La chorégraphie a été élaborée par Jackson avec Michael Peters qui avait déjà chorégraphié celle de Beat It (et que l’on peut voir d’ailleurs dans le dit clip : c’est l’homme vêtu d’une veste blanche dans la séquence du combat au couteau)

Les hurlements de loup que l’on entend dans la chanson devaient être assurés par le Dogue Allemand de l’ingénieur son Bruce Swedien, mais après une nuit passée a chercher cet effet, en vain, c’est finalement Michael himself qui s’y colle. Il s’agit d’un enregistrement de sa voix “hurlant à la lune”, prise à différentes distances du micro puis qui sont superposées.

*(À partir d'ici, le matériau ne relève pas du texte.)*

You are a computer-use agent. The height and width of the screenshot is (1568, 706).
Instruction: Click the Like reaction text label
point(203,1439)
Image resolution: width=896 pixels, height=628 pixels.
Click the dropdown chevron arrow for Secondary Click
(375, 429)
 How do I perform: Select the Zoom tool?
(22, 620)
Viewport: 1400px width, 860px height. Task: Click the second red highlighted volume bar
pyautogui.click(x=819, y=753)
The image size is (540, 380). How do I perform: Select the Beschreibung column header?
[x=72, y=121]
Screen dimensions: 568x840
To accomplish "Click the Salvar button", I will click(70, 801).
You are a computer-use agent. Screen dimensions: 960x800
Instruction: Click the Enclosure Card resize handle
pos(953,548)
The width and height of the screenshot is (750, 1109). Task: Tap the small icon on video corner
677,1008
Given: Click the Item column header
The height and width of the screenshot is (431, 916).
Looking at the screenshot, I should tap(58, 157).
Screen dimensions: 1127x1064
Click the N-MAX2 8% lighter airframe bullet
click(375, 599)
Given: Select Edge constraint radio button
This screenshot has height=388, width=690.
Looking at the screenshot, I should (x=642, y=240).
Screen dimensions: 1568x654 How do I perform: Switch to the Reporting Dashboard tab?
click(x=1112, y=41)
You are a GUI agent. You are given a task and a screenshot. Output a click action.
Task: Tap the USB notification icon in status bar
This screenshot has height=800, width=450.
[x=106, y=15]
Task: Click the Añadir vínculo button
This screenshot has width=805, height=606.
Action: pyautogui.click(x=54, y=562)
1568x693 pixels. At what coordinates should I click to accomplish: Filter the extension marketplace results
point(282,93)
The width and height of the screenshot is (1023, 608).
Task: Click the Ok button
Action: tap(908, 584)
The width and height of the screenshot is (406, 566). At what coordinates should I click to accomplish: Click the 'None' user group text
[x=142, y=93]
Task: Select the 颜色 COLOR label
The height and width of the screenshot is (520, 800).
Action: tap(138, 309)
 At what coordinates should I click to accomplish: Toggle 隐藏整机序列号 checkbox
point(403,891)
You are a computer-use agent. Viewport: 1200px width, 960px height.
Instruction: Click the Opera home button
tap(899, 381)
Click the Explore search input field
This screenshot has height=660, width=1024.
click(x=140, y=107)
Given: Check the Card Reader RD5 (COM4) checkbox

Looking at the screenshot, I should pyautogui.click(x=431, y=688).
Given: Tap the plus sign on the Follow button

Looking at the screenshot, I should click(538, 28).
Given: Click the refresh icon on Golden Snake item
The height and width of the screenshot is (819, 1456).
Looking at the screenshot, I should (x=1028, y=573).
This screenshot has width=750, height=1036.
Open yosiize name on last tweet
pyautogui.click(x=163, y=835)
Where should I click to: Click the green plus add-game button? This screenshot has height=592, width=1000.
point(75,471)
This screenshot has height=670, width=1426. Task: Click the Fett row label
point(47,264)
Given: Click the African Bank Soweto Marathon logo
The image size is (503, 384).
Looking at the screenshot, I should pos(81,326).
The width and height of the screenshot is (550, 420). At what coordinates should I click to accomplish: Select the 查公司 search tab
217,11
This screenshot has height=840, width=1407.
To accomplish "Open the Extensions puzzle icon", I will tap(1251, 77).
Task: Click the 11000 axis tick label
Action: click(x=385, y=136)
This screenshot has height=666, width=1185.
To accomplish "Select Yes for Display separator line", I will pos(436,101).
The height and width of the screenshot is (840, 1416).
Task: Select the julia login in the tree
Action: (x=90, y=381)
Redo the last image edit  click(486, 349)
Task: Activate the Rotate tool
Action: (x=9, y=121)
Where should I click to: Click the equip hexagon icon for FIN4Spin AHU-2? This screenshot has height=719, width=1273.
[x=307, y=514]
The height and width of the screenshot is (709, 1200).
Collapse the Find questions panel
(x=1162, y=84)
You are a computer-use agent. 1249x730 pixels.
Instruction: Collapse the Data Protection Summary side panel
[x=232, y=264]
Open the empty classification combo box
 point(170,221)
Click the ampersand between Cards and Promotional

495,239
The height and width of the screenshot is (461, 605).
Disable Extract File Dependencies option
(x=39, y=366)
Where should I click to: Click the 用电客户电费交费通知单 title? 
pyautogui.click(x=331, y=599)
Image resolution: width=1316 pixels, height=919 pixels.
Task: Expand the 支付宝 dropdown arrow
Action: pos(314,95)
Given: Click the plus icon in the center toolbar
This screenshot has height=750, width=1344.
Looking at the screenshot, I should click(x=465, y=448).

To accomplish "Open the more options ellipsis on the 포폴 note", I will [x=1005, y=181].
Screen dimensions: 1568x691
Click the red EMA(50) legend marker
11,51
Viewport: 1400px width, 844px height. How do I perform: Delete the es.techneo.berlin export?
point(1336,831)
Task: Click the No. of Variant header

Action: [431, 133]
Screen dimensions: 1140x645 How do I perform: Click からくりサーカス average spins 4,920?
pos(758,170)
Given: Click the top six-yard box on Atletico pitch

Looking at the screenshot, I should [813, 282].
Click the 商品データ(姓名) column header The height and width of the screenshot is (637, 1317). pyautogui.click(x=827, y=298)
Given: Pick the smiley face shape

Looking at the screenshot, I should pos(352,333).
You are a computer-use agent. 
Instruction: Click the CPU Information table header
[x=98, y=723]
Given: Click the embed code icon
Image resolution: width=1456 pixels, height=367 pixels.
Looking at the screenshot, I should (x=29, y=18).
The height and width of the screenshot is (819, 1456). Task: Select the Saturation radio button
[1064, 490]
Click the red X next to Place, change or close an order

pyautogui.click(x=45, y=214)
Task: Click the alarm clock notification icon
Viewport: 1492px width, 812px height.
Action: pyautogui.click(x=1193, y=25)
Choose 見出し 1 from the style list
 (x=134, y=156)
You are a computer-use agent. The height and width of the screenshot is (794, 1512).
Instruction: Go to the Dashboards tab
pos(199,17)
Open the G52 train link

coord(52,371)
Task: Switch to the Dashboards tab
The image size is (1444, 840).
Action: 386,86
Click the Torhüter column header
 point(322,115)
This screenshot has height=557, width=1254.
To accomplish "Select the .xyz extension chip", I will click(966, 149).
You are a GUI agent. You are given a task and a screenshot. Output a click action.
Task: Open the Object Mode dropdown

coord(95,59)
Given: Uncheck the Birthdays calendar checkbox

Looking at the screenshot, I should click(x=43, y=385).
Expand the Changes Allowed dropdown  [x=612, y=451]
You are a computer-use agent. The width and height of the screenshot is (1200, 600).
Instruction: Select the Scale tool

Et enfin, la mention : “En raison de mes fortes convictions personnelles, je tiens à souligner que ce film n’approuve en aucun cas une croyance en l’occultisme” qui apparaît au début du clip, est due au fait que Michael Jackson était alors Témoin de Jéhovah. Et qu’il prenait le risque d’être excommunié car son église condamne fermement la démonologie. Bien que ce ne fut pas le cas, il quittera quand même la religion en 1987.

Ah et comment ne pas citer, encore et encore, le grand, l’ inénarrable Vincent Price ?! Qui prête ici sa voix au texte parlé que l’on entend à la fin de la chanson et qui la clôture du plus célèbre des rires démoniaques.

 

thriller ciné

 

King of Pop

 

C’est le 14 Novembre 1983 que Thriller passe au crash test lors d’une projection privée au Crest Theatre de Los Angeles. Ce soir là, se réunissait, entre autres célébrités : Diana Ross, Warren Betty, Eddie Murphy et même le “rival” alors de Michael Jackson : Prince.

Pour, vous vous en doutez, une standing ovation de plusieurs minutes et le film joué une deuxième fois sous l’insistance du public.

Puis le 02 Décembre, vient le temps de le faire découvrir au monde entier via MTV et Showtime qui ont battu des records d’audience ce soir là, et tout au long du mois, à chaque diffusion du clip.

S’en suivra une pluie de récompenses pour le clip, pour l’album, pour l’artiste.

Succès sans précédent. Ce n’est même jamais plus arrivé par la suite, que sept titres sur neuf d’un album soient extraits en single. Et que ce même album, plus d’un an après sa sortie, grâce à son titre éponyme et une véritable performance cinématographique, double, même triple, ses ventes.

Personne n’y croyait, personne sauf Michael lui même qui ne volait pas son titre nouvellement acquis de “King of Pop”.

Et ce n’était qu’un début…

Mais pour l’heure, on se plonge dans le noir avec du pop-corn et on savoure, une nouvelle fois, ce qui est probablement le plus grand vidéoclip de tous les temps : Thriller.